I was fortunate enough to be in this internship with, along with be informed of it, by the now college freshman Nick Cooper.

I am not really great at coding, so this internship is a great chance to try to change that, and broaden my knowledge of computers from gate level and hardware level that I am more comfortable with, to software coding as well. The language which I will be trying to learn is called VHDL ( VHSIC(Very High Speed Integrated Circuit) Hardware Description Language) The program I'll be using to interpret this code is called Vivado which is produced by the IC and FPGA giant Xilinx. ( it is free to download, but you need a beefy system if you want to run it minimum 8GB of RAM and a good Quad Core CPU.)

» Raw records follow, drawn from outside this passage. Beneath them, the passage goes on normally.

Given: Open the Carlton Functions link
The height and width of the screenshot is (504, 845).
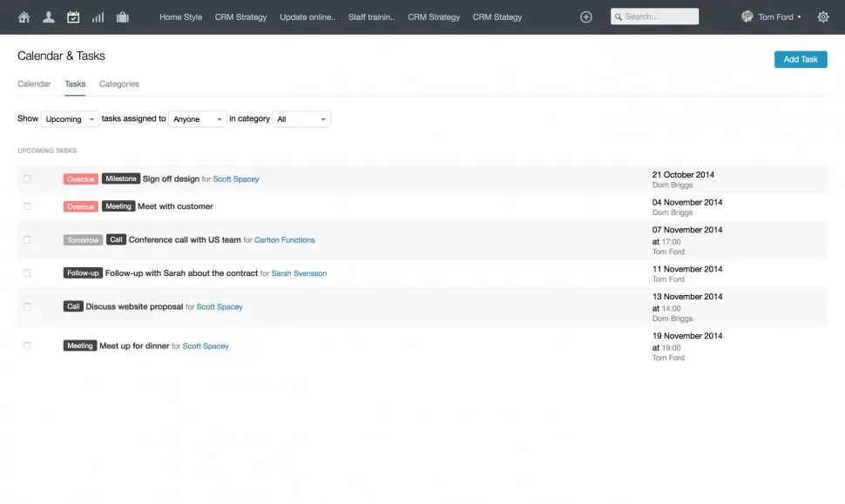Looking at the screenshot, I should [285, 240].
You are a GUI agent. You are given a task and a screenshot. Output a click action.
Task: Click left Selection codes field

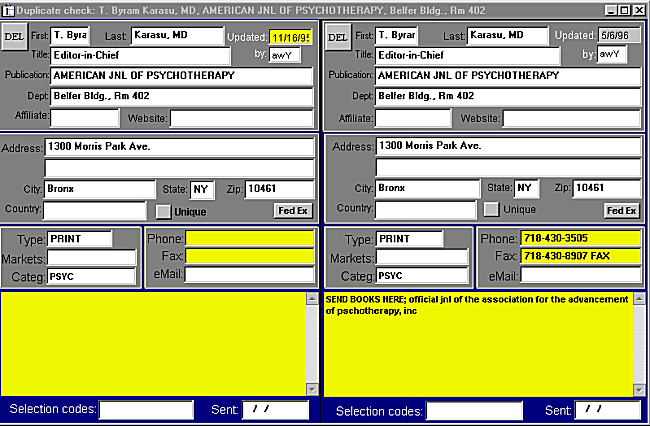pyautogui.click(x=145, y=409)
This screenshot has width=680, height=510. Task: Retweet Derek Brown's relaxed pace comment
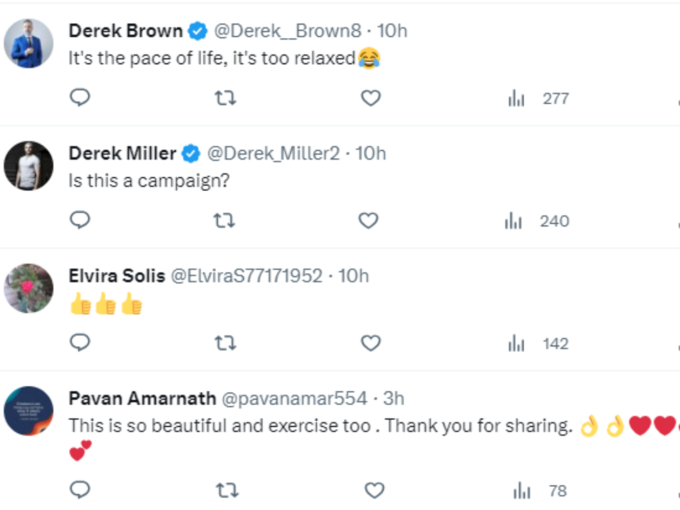[x=226, y=98]
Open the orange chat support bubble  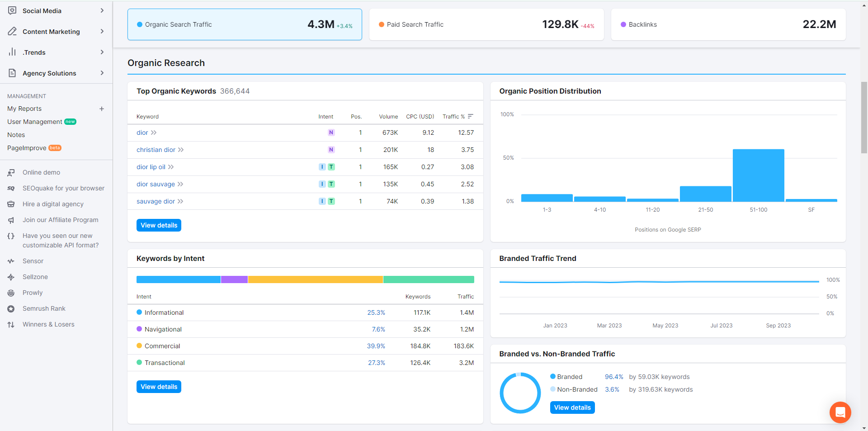pos(840,412)
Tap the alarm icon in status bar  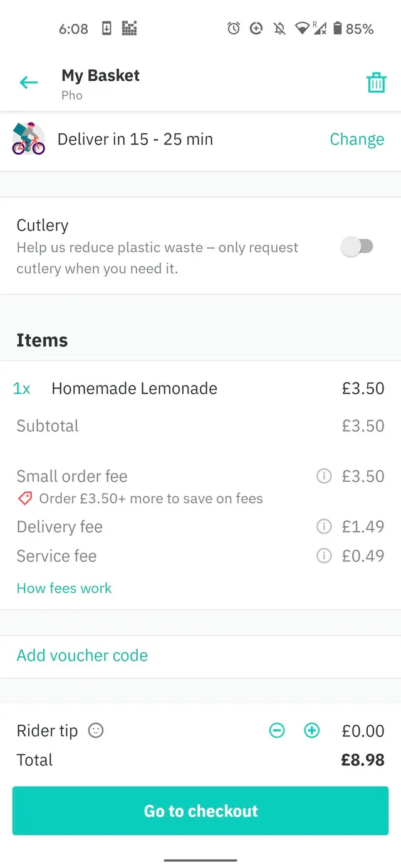click(234, 28)
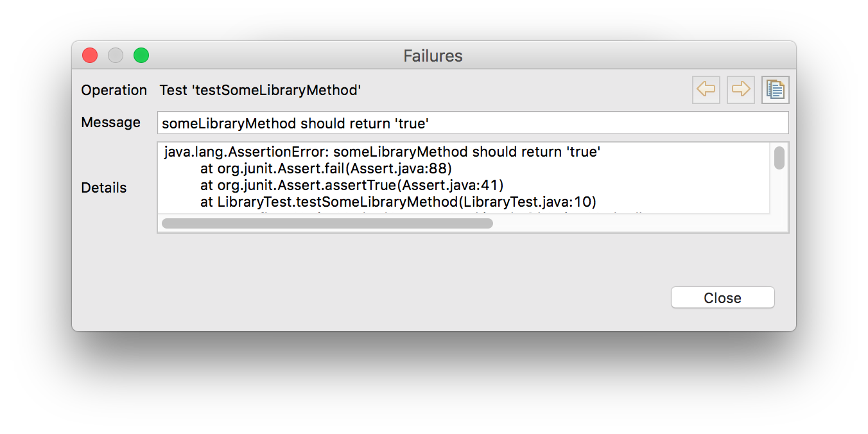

These rather demanding hardware specs posed and issue, as I am not going to buy a good laptop until I go off to college, so I only have a weak old dumpster dive macbook to run programs and code on. The solution to this problem come through a great form of remote computing called SSH Port Forwarding. SSH stands for Secure Socket Shell, and allows very secure remote access to any system that is allowing it, and in this case the ORBIT Lab. (Open-Access Research Testbed for Next-Generation Wireless Networks (I am not sure how that makes ORBIT))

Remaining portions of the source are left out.